Rename SpotReader, remove cruft, and move helpers

2024-09-02 11:04:00 -06:00
parent 4be0e425ba
commit a00aea29f4
4 changed files with 229 additions and 113 deletions
--- a/cursor/cursor.go
+++ b/cursor/cursor.go
@@ -0,0 +1,95 @@
 package cursor
 import (
 	"io"
 )
 // Cursor reads data from a specific spot in a data source.
 type Cursor[Datum any] interface {
 	// I almost parameterized Cursor by its implementation (i.e. the Curiously
 	// Recurring Template Pattern), but then each parser would need that parameter.
 	// That might work well in a language with much stronger type inference, but
 	// not in Go. The upside would have been that for each implementation Impl,
 	// Impl.Read could have returned an unboxed Impl, which would have slightly
 	// simplified testing and maybe slightly reduced allocs.
 	// Read fill dst with data from this Cursor's position in the underlying
 	// source. It returns the number of data it read and a new Cursor for
 	// the position at which the read ended, or an error if the read failed.
 	// All calls to a given Cursor will return data from the same position.
 	// If n < len(dst), Read will return an error explaining why it read fewer
 	// bytes than requested. If Read tried to read past the end of the source,
 	// err will be io.EOF.
 	Read(dst []Datum) (n uint64, next Cursor[Datum], err error)
 	// Pos returns the Cursor's position within the source.
 	Pos() uint64
 }
 type SliceCursor[Datum any] struct {
 	data   []Datum
 	offset uint64
 }
 func NewSlice[Datum any]([]Datum) SliceCursor[Datum] { panic("not implemented") }
 func (sc SliceCursor[Datum]) Read(dst []Datum) (n uint64, next Cursor[Datum], err error) {
 	copied := copy(dst, sc.data[sc.offset:])
 	if copied < len(dst) {
 		err = io.EOF
 	}
 	n = uint64(copied)
 	sc.offset += n
 	return n, sc, err
 }
 func (sc SliceCursor[Datum]) Pos() uint64 {
 	return sc.offset
 }
 type ReaderAtCursor struct {
 	r   io.ReaderAt
 	pos uint64
 }
 func NewReaderAt(r io.ReaderAt) ReaderAtCursor {
 	return ReaderAtCursor{r: r}
 }
 func (rac ReaderAtCursor) Read(dst []byte) (uint64, Cursor[byte], error) {
 	n, err := rac.r.ReadAt(dst, int64(rac.pos))
 	if n > 0 {
 		rac.pos += uint64(n)
 	}
 	return uint64(n), rac, err
 }
 func (rac ReaderAtCursor) Pos() uint64 {
 	return rac.pos
 }
 // StringCursor is identical to SliceCursor[byte], but uses a string as its data source.
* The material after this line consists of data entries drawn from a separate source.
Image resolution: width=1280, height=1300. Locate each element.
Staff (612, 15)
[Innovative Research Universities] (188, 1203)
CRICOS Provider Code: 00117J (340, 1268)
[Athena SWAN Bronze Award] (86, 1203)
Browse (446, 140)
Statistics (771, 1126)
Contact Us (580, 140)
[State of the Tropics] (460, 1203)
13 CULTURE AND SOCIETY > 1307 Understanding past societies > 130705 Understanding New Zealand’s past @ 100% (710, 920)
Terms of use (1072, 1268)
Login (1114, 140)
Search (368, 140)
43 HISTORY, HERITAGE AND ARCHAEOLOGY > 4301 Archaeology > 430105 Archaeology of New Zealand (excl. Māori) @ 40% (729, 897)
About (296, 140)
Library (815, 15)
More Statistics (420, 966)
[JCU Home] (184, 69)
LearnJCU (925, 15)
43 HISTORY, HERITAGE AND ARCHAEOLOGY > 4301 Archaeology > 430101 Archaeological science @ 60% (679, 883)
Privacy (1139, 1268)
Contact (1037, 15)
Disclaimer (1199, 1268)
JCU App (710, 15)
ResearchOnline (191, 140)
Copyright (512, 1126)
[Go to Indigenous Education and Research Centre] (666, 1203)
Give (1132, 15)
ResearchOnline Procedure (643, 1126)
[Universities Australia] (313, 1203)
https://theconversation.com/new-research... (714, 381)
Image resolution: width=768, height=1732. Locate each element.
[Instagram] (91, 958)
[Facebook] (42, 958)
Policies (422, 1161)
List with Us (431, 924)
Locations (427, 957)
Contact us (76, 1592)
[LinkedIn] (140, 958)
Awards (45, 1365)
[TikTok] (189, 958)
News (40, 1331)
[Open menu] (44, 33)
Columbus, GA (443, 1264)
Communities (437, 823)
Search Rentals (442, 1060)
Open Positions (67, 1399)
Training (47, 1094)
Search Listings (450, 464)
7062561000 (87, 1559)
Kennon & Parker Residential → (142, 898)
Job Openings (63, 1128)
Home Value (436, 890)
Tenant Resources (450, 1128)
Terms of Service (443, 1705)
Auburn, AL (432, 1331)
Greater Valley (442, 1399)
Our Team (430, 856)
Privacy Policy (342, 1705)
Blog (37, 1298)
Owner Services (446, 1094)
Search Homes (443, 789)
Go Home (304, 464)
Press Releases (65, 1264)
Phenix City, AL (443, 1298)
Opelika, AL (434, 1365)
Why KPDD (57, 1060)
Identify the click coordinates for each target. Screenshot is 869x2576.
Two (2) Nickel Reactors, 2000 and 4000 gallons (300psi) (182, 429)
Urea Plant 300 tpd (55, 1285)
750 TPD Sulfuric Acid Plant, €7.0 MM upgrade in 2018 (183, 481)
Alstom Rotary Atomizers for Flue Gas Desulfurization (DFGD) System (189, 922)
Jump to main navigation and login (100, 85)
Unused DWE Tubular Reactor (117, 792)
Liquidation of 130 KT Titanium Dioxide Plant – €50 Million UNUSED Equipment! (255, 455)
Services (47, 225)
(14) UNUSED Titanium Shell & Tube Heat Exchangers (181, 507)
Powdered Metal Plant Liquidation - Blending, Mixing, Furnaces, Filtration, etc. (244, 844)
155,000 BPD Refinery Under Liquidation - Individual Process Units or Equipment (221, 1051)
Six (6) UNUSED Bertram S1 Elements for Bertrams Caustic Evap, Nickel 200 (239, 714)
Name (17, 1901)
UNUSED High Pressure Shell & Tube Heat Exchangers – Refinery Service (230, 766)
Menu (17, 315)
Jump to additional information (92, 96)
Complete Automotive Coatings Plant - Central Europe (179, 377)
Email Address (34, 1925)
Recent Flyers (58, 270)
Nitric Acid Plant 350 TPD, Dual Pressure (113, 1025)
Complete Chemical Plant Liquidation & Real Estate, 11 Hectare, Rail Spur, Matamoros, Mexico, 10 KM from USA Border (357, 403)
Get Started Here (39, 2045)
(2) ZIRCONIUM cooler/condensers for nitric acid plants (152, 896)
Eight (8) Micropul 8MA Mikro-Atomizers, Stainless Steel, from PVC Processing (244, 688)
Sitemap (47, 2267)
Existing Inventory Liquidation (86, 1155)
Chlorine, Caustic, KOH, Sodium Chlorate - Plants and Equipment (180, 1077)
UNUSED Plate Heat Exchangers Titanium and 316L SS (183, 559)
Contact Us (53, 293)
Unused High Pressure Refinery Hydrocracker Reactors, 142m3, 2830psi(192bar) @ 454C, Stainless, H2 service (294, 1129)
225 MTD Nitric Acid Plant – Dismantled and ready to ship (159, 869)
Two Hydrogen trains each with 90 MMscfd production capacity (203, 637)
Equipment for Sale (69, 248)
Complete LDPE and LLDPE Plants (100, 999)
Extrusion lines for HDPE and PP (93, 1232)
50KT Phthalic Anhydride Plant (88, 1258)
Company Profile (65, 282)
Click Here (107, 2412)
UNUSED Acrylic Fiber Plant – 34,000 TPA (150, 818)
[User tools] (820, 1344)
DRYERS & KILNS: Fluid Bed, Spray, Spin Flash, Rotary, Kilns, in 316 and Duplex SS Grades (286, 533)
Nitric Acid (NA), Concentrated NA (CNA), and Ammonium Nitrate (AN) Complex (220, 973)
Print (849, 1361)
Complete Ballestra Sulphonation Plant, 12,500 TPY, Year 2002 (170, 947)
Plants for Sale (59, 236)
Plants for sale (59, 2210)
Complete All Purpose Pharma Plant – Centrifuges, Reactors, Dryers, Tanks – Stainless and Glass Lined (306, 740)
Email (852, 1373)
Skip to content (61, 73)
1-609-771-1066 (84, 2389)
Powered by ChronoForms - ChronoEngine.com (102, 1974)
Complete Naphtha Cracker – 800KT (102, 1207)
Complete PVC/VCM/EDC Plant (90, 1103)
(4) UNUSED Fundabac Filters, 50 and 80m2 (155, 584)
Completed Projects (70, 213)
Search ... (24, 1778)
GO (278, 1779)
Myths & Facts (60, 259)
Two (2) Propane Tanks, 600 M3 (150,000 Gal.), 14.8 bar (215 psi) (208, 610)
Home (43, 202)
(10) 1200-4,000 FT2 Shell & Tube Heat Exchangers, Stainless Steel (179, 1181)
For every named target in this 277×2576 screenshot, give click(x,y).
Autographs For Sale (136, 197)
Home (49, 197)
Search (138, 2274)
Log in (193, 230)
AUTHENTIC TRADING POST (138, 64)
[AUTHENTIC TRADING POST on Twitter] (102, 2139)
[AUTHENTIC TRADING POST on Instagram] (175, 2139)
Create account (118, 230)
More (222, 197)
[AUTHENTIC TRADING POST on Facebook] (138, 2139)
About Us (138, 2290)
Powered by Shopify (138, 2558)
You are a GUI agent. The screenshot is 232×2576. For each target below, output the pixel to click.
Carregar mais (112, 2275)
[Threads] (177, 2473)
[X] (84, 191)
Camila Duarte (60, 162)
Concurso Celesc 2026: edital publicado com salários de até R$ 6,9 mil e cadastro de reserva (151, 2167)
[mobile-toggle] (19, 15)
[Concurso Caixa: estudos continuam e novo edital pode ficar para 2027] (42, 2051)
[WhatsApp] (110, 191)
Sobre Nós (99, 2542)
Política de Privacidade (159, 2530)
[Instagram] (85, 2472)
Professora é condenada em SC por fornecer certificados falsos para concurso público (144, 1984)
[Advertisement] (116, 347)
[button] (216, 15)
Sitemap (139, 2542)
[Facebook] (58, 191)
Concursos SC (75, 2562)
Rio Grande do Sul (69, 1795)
 // The advantage is that creating a StringCursor does not require copying the source
 // string into a []byte.
 type StringCursor struct {
 	source string
 	offset uint64
 }
 func NewString(s string) StringCursor {
 	return StringCursor{source: s}
 }
 func (sc StringCursor) Read(dst []byte) (n uint64, next Cursor[byte], err error) {
 	copied := copy(dst, sc.source[sc.offset:])
 	if copied < len(dst) {
 		err = io.EOF
 	}
 	n = uint64(copied)
 	sc.offset += n
 	return n, sc, err
 }
 func (sc StringCursor) Pos() uint64 {
 	return sc.offset
 }
--- a/cursor/helper.go
+++ b/cursor/helper.go
@@ -0,0 +1,38 @@
 package cursor
 import "io"
 // BufferedReaderAt uses a buffer to supplement an io.Reader
 // with limited backward seeking.
 type BufferedReaderAt struct{}
 func NewBufferedReaderAt(r io.Reader, minBuffer uint64) *BufferedReaderAt
 // ReadAt reads bytes from the underlying reader. If the offset is after
 // the end of the buffer, ReadAt will first read and ignore bytes from the
 // underlying reader until it reaches the offset. If the offset is
 // before the start of the buffer, ReadAt will return an error.
 //
 // If your parser needs unlimited lookahead, you should probably
 // just read the whole input into a slice and use BytesCursor.
 func (b *BufferedReaderAt) ReadAt(dst []byte, offset int64) (int, error)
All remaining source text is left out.